Ambitious accomplishments during medical school

As if planning a lecture series wasn’t enough to keep Martin busy during the rigors of medical school, she’s also managed to get involved in multiple projects related to advocacy, on and off campus. 

She and other students helped revive the school’s dormant CaPA chapter. She’s also been part of Organized Medicine, which is aligned with the Sacramento Sierra Valley Medical Society (for which she served as the UC Davis student representative). 

She has received numerous honors and accolades, including most recently a 2022 Excellence in Public Health Award from the U.S. Public Health Service

Angelica Martin, in medical scrubs, stands at the operating table before a thoracic surgery procedure at UC Davis Medical Center
Angelica Martin, an aspiring surgeon, learns how to prepare a da Vinci robot before a thoracic surgery procedure at UC Davis Medical Center

In addition, Martin is a scholar in TEACH-MS, the competitive UC Davis medical school pathway for students set on caring for patients in urban underserved communities. 

Martin looks forward to this final year of school, when she’ll experience clinical rotations at UC Davis Medical Center and other hospitals while also interviewing for surgical residency programs.

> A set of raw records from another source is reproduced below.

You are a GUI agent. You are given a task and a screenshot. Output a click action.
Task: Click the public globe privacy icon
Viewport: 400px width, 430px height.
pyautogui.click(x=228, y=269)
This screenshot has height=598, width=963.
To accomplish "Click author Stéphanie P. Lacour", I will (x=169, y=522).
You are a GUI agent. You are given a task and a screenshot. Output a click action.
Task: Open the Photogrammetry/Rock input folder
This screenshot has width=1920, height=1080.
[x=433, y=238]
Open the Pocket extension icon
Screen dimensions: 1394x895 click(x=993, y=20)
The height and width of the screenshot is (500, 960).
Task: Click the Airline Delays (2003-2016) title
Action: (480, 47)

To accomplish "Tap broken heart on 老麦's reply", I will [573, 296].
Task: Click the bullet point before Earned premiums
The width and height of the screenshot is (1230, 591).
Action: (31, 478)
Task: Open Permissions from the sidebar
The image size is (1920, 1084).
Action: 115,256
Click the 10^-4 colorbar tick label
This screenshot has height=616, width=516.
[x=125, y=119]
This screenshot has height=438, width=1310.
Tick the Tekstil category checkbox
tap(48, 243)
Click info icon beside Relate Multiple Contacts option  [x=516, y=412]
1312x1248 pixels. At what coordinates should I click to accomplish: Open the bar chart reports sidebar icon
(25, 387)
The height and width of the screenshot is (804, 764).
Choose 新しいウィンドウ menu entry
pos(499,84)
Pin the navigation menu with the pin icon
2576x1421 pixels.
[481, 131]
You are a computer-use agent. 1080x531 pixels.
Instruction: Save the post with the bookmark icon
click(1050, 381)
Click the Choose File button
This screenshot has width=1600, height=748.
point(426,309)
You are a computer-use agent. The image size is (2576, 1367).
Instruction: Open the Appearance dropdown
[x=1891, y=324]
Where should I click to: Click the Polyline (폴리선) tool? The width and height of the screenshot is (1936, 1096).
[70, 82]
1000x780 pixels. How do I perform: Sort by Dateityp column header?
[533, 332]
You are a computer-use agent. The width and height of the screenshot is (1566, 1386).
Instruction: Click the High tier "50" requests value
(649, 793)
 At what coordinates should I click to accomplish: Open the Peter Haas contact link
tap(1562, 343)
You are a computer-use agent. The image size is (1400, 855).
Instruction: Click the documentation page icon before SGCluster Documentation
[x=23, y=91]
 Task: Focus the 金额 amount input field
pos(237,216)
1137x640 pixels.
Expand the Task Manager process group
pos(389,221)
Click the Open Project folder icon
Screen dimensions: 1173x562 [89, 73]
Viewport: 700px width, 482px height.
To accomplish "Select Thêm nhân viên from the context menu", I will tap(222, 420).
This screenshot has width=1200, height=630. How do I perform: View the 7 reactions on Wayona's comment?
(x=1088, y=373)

She hopes to advocate for policies that make it easier for medically underserved patients to access surgeries. 

When she looks into the future, Martin sees optimism for patients in need of health care, thanks to a new generation of socially conscious doctors-to-be. “Everyone deserves to live with dignity,” she said. 

She doesn’t forget where she came from. And she’s thankful for those who helped her get to where she is. 

“I've been fortunate to have had mentors who modeled the act of envisioning a future that might not yet exist,” she said. “It's my goal to do the same for others."